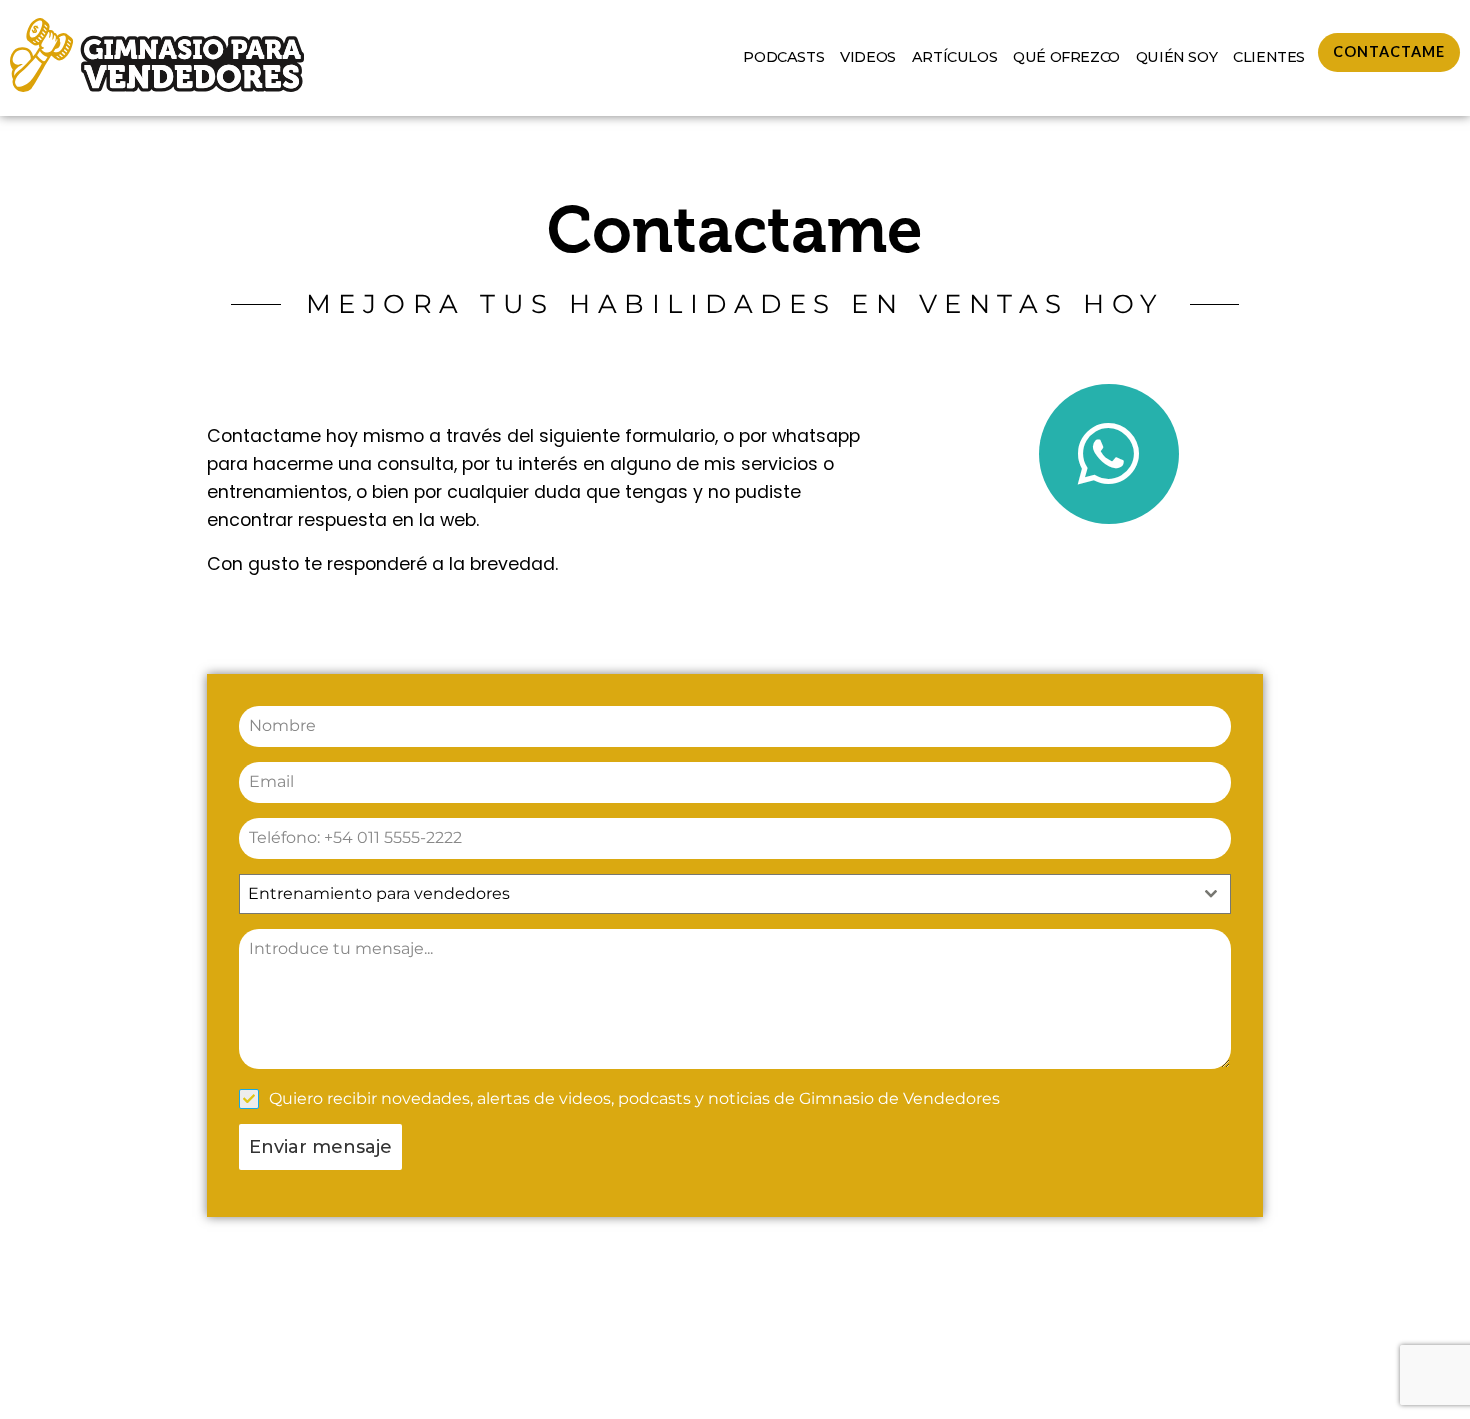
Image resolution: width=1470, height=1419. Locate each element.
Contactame (1389, 51)
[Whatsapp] (1109, 454)
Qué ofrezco (1066, 57)
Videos (868, 57)
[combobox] (735, 894)
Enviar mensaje (320, 1147)
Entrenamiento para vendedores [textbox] (379, 893)
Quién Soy (1176, 57)
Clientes (1269, 57)
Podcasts (783, 57)
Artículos (954, 57)
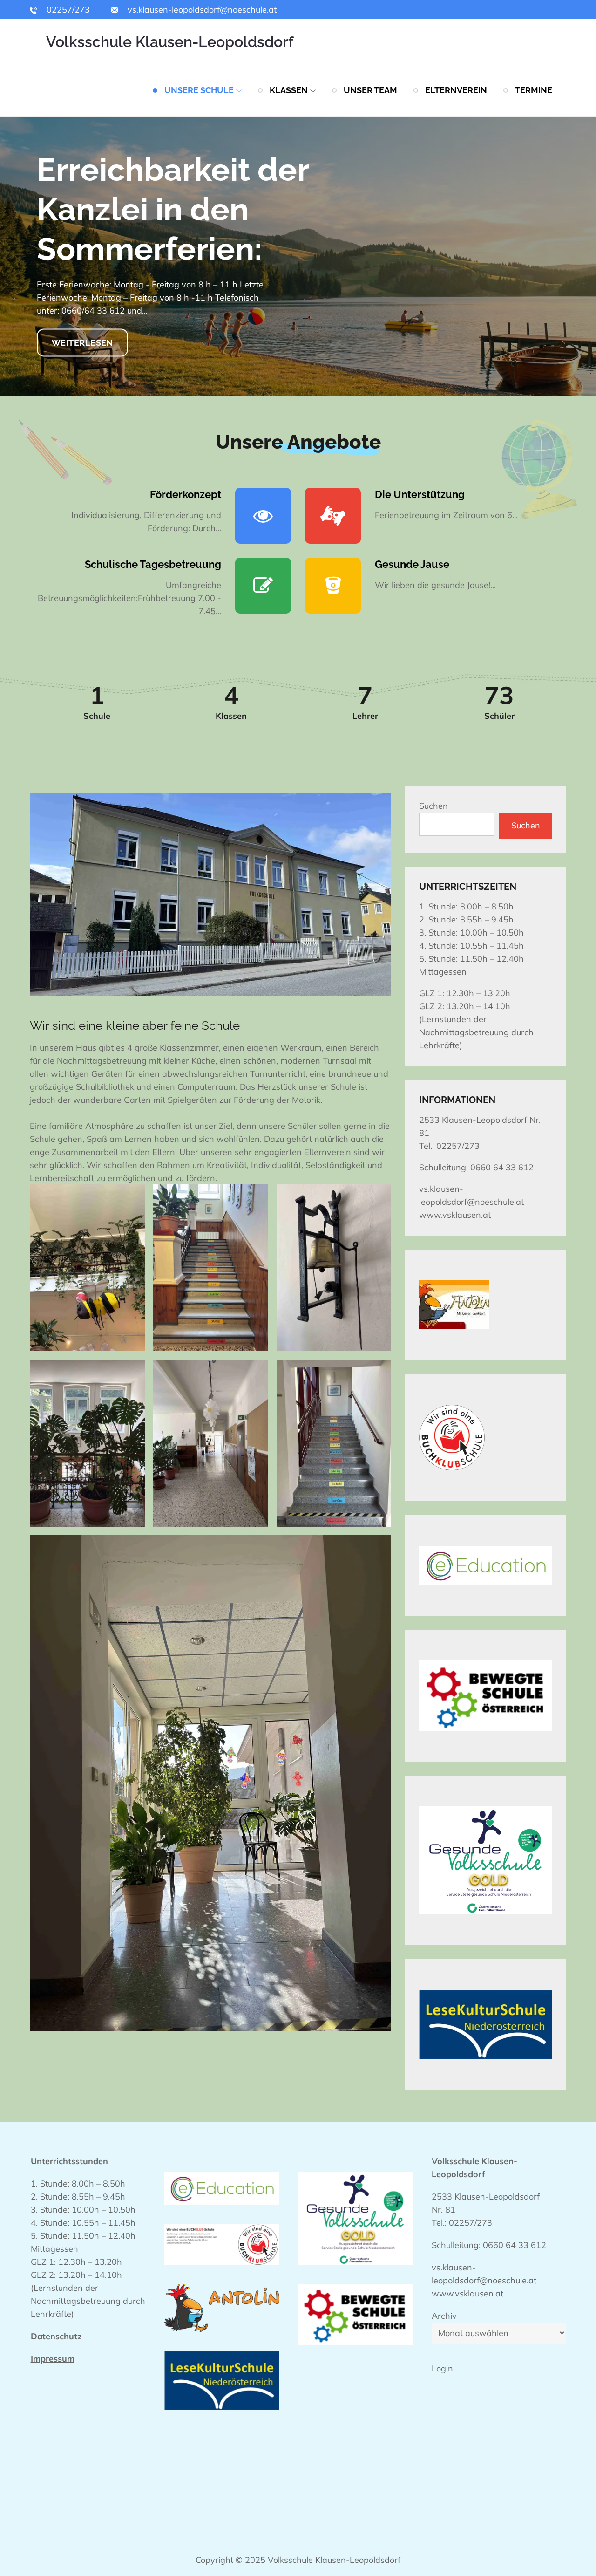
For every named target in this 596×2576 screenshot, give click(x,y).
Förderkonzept (185, 494)
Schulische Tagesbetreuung (153, 564)
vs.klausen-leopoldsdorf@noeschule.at (201, 9)
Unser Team (370, 90)
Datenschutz (56, 2336)
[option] (298, 256)
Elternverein (456, 90)
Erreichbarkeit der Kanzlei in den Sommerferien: (173, 208)
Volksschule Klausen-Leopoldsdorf (169, 41)
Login (442, 2368)
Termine (533, 90)
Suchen (433, 805)
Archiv (444, 2315)
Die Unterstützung (420, 494)
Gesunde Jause (412, 564)
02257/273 (67, 9)
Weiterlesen (82, 342)
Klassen (289, 90)
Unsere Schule (199, 90)
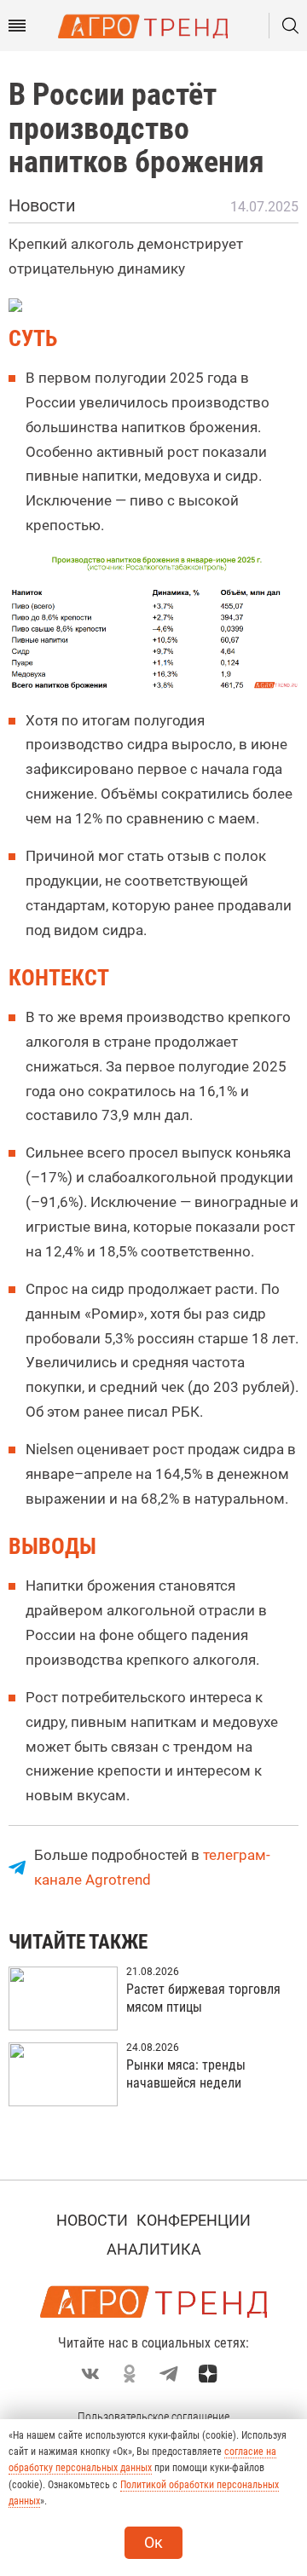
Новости (92, 2220)
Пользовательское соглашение (153, 2416)
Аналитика (154, 2249)
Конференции (193, 2220)
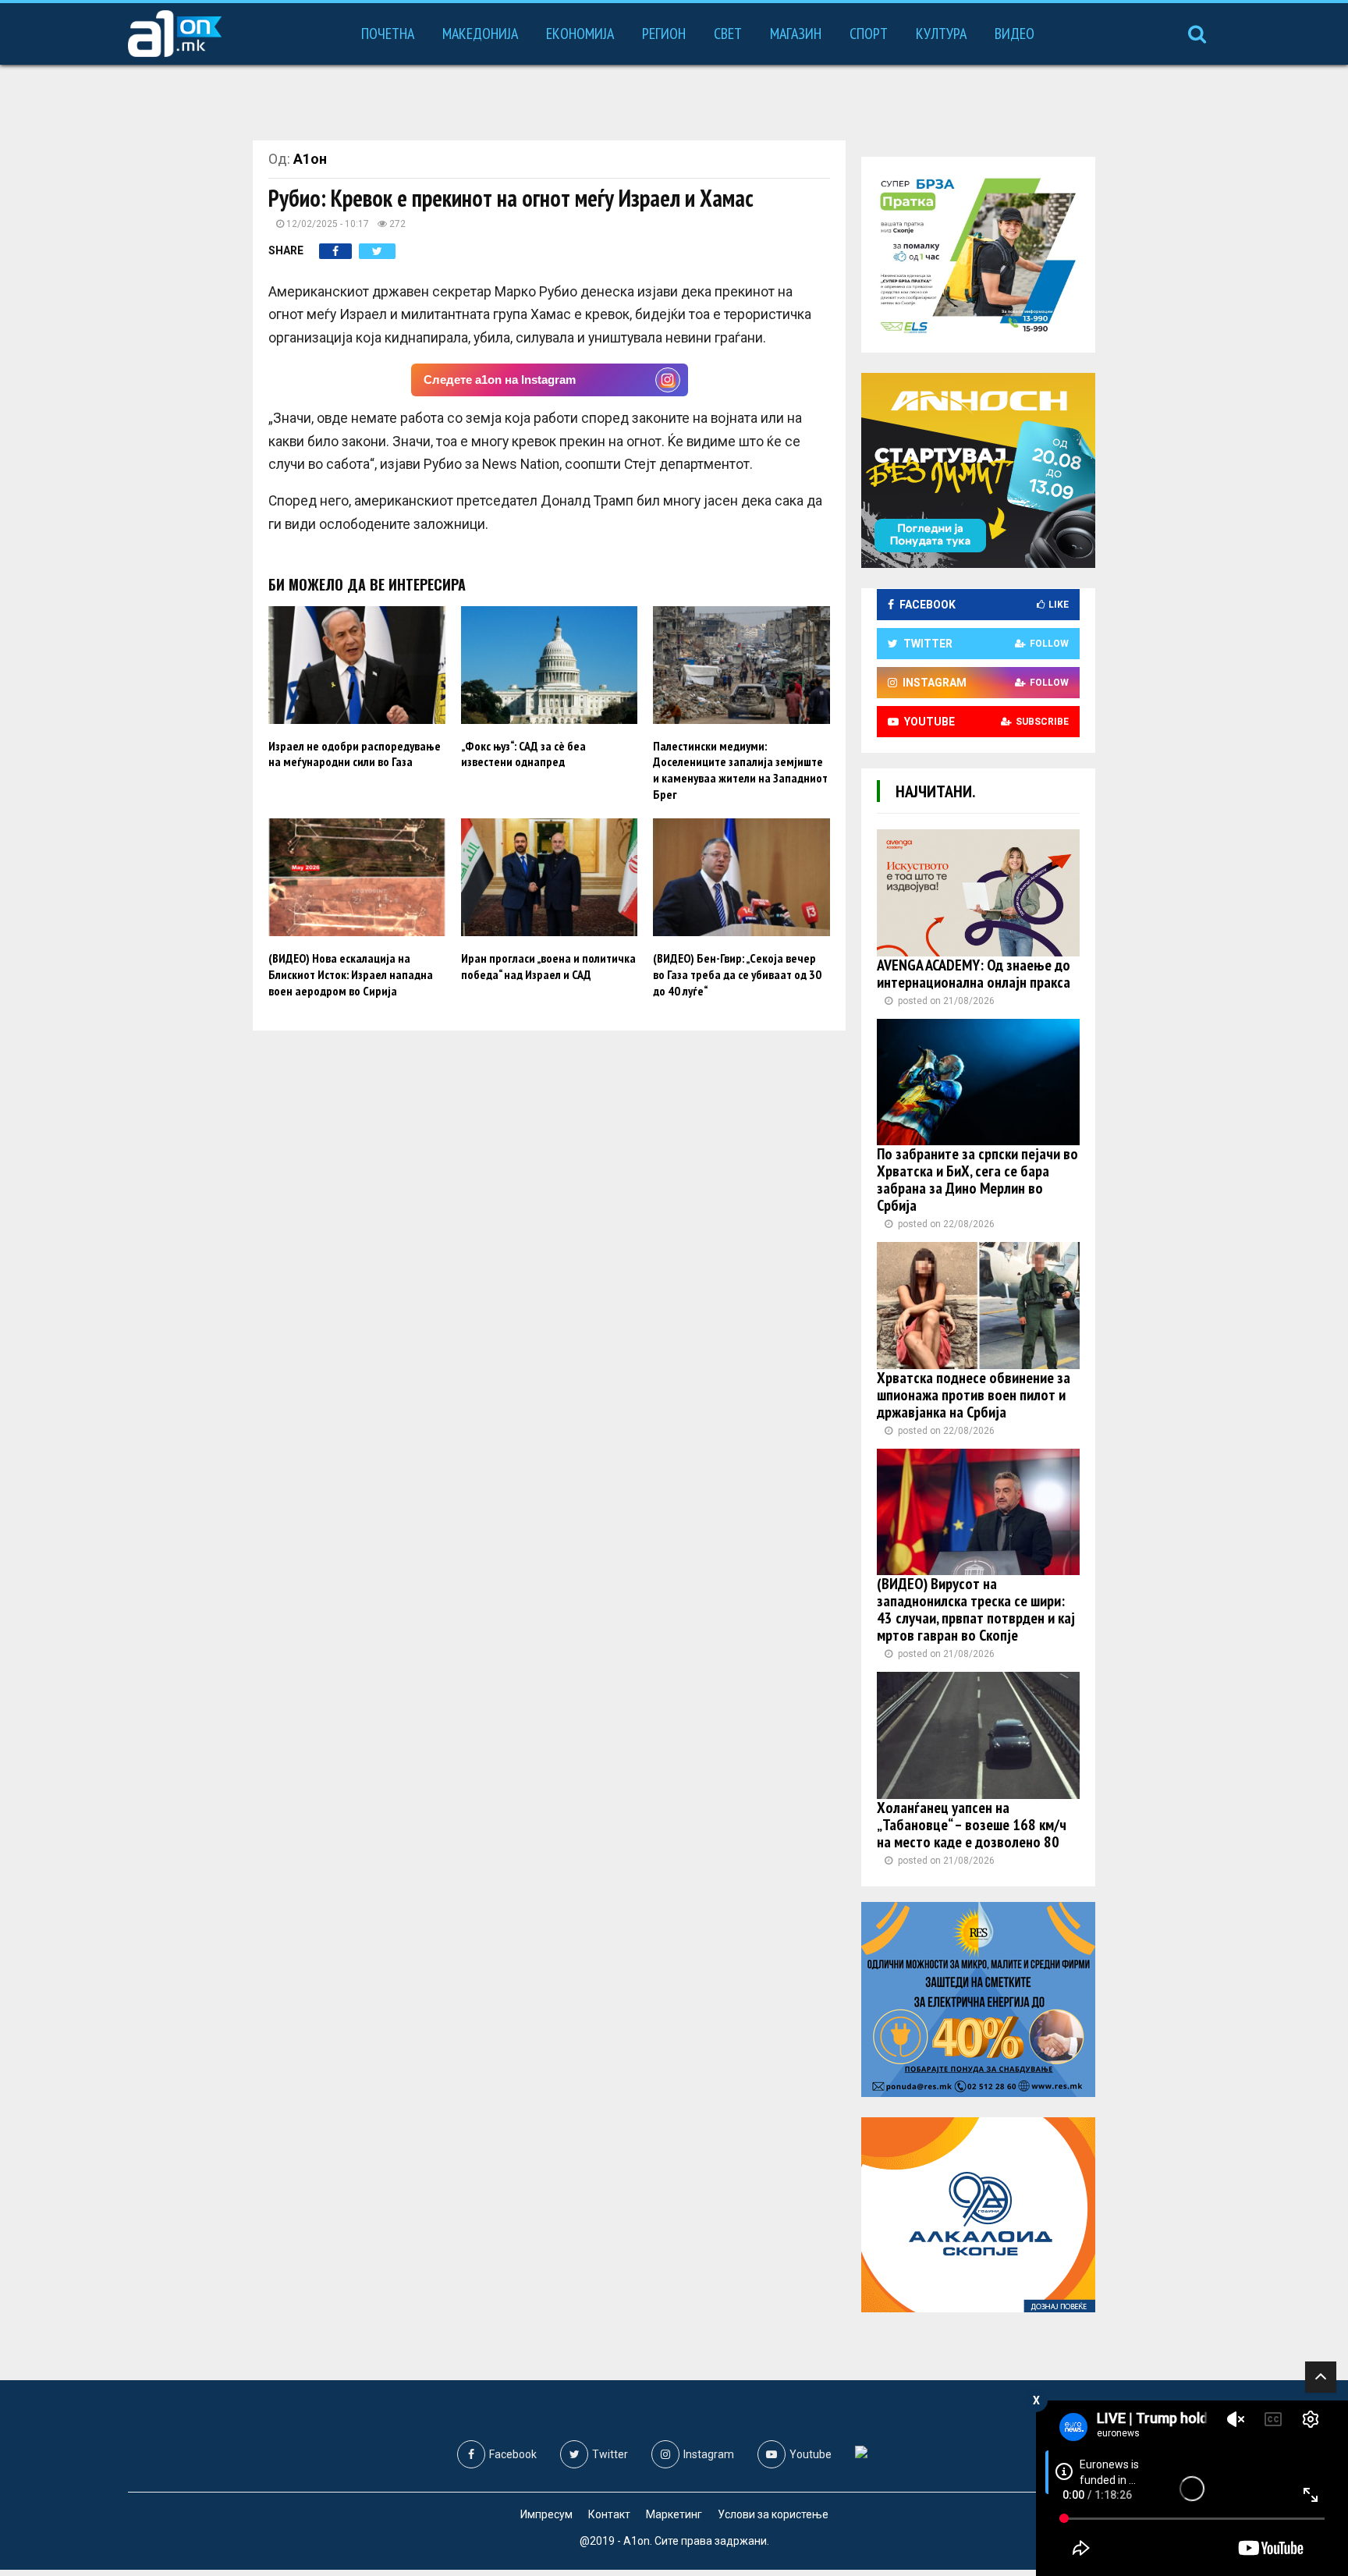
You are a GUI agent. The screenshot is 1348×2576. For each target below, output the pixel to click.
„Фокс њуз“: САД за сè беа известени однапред (523, 754)
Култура (941, 33)
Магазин (795, 33)
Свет (728, 33)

PROBLEM DESCRIPTION: Verbatim repetition of the entries is required, excluding any pictures.

RESPONSE TO THIS EXERCISE:
Image resolution: width=1470, height=1419. Locate each element.
Contactame (1389, 51)
[Whatsapp] (1109, 454)
Qué ofrezco (1066, 57)
Videos (868, 57)
[combobox] (735, 894)
Enviar mensaje (320, 1147)
Entrenamiento para vendedores [textbox] (379, 893)
Quién Soy (1176, 57)
Clientes (1269, 57)
Podcasts (783, 57)
Artículos (954, 57)
For every named target in this 596×2576 screenshot, give click(x,y).
Förderkonzept (185, 494)
Schulische Tagesbetreuung (153, 564)
vs.klausen-leopoldsdorf@noeschule.at (201, 9)
Unser Team (370, 90)
Datenschutz (56, 2336)
[option] (298, 256)
Elternverein (456, 90)
Erreichbarkeit der Kanzlei in den Sommerferien: (173, 208)
Volksschule Klausen-Leopoldsdorf (169, 41)
Login (442, 2368)
Termine (533, 90)
Suchen (433, 805)
Archiv (444, 2315)
Die Unterstützung (420, 494)
Gesunde Jause (412, 564)
02257/273 (67, 9)
Weiterlesen (82, 342)
Klassen (289, 90)
Unsere Schule (199, 90)
Новости (92, 2220)
Пользовательское соглашение (153, 2416)
Аналитика (154, 2249)
Конференции (193, 2220)
You are a GUI agent. The screenshot is 1348×2576. For each target below, output the pixel to click.
„Фокс њуз“: САД за сè беа известени однапред (523, 754)
Култура (941, 33)
Магазин (795, 33)
Свет (728, 33)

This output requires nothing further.